Me too, for better or for worse.
As for the issues, there are many. Just quickly a few:
* Data provider has an FTP server, most files are automatically generated, some are hand-named (with inconsistencies). How do you handle (without a lot of effort) a list of exceptions along with the regular files?
* Data provider has a good strict XML schema, but the relevant information for a single item is spread across three files, inside a tar archive. Since the there are 500k files inside the archive, you best not want to extract it, but process it on the fly.
* Data provider chooses layout that saves every item in a single XML file, inside 2-3 levels of directories. There are 20M of them. Unzipping the archive alone takes more than a day with default system settings and the usual tools. How do you process these things fast?

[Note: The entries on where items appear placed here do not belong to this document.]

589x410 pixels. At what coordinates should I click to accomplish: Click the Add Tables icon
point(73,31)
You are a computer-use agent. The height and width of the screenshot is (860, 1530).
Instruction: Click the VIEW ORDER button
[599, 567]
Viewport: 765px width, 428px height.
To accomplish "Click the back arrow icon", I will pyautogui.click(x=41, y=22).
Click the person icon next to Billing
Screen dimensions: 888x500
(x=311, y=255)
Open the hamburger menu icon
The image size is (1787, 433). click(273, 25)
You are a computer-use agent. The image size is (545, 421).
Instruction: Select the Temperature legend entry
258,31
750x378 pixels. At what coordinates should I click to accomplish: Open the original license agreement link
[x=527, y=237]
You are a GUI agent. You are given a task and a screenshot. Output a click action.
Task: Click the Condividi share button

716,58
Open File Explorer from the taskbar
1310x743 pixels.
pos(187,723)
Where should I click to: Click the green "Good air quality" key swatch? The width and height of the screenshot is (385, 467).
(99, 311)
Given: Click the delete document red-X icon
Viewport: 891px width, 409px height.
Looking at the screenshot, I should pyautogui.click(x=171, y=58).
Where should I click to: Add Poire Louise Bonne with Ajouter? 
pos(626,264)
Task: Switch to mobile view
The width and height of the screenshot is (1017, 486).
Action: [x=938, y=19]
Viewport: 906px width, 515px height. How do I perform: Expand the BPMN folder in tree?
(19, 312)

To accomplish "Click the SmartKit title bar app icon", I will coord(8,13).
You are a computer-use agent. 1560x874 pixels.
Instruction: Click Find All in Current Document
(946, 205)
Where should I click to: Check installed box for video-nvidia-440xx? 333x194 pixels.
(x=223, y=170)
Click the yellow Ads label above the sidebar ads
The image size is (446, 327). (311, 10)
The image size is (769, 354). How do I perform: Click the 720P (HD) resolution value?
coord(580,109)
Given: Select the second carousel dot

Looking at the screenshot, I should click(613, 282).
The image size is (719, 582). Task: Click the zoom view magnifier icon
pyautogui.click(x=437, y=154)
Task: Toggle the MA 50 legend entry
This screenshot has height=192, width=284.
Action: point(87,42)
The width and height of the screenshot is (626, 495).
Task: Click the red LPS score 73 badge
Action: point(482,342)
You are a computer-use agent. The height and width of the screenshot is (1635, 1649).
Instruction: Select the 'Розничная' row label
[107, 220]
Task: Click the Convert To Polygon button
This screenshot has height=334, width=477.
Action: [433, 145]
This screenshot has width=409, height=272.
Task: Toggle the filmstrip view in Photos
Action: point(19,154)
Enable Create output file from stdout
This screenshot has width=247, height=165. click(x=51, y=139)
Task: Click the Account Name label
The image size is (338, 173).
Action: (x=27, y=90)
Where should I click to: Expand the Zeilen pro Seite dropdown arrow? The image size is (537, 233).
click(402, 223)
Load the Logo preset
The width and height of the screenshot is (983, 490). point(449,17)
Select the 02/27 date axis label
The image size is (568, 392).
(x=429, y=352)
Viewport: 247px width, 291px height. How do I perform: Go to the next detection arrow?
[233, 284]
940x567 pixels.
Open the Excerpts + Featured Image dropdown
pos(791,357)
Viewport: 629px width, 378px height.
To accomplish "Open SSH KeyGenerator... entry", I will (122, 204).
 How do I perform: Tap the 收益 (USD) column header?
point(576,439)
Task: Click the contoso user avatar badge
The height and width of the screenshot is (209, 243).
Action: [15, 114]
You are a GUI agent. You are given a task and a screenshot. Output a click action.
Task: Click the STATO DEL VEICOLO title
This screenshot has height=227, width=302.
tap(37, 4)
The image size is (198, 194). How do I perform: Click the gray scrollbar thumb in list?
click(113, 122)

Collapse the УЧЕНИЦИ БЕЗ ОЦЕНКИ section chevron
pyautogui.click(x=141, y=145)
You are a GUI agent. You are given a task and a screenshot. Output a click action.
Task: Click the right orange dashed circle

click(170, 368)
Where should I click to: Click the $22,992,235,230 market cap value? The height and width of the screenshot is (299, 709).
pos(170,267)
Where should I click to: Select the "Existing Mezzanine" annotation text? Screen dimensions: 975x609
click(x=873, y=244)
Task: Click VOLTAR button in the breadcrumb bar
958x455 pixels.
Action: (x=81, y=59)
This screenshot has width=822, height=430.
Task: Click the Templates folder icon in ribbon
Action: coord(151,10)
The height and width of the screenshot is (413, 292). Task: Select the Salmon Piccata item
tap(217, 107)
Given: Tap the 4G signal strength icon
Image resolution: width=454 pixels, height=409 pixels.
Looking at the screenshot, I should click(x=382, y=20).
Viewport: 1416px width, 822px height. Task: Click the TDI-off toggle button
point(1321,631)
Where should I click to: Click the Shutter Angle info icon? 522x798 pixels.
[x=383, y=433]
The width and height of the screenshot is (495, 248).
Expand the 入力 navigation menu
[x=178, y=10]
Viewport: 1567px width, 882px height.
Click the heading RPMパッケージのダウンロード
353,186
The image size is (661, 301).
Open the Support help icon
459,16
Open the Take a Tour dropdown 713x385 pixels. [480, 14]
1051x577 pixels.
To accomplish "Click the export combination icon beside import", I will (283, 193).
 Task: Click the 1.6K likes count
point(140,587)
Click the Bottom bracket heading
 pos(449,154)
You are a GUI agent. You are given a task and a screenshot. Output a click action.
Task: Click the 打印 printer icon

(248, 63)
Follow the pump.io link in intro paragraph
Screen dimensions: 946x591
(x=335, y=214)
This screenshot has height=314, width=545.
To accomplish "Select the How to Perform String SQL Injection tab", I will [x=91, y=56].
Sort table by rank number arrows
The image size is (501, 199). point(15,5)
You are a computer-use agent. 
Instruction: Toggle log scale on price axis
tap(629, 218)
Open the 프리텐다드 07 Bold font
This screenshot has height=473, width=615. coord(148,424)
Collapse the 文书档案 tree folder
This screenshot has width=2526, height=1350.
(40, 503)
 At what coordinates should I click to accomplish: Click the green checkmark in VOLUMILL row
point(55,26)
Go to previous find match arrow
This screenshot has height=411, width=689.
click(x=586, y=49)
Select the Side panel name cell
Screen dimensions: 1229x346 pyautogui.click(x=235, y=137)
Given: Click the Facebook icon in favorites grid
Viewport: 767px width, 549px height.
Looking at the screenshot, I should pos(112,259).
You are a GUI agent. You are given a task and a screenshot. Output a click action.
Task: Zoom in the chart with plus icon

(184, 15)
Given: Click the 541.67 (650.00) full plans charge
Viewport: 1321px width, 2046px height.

There are more subtle issues as well:
* FFFD regularly occurs in natural language strings. Can you correct these strings?
* File has .csv ending, looks like CSV on first glance, but all the standard RFC compliant parsers choke on it.
* XML file that elements, that have RTF tags embedded in it. You need to parse the RTF in the elements, because there is relevant information there, that you need to add to the transformed version.
* Date issues. Inconsistent formats and almost-valid dates.
* Combine data, coming from an API with data fetched from ten different servers to produce a transformed version with a legacy command line application (that might be slow, so you have to split your data first and parallelize the work, combine it and make sure it's complete).
I am thinking about a longer article or even a short book about these kind of data handling and quality questions and what ways there are to address them. Would you read a book like this and what topic would be the most pressing or relevant?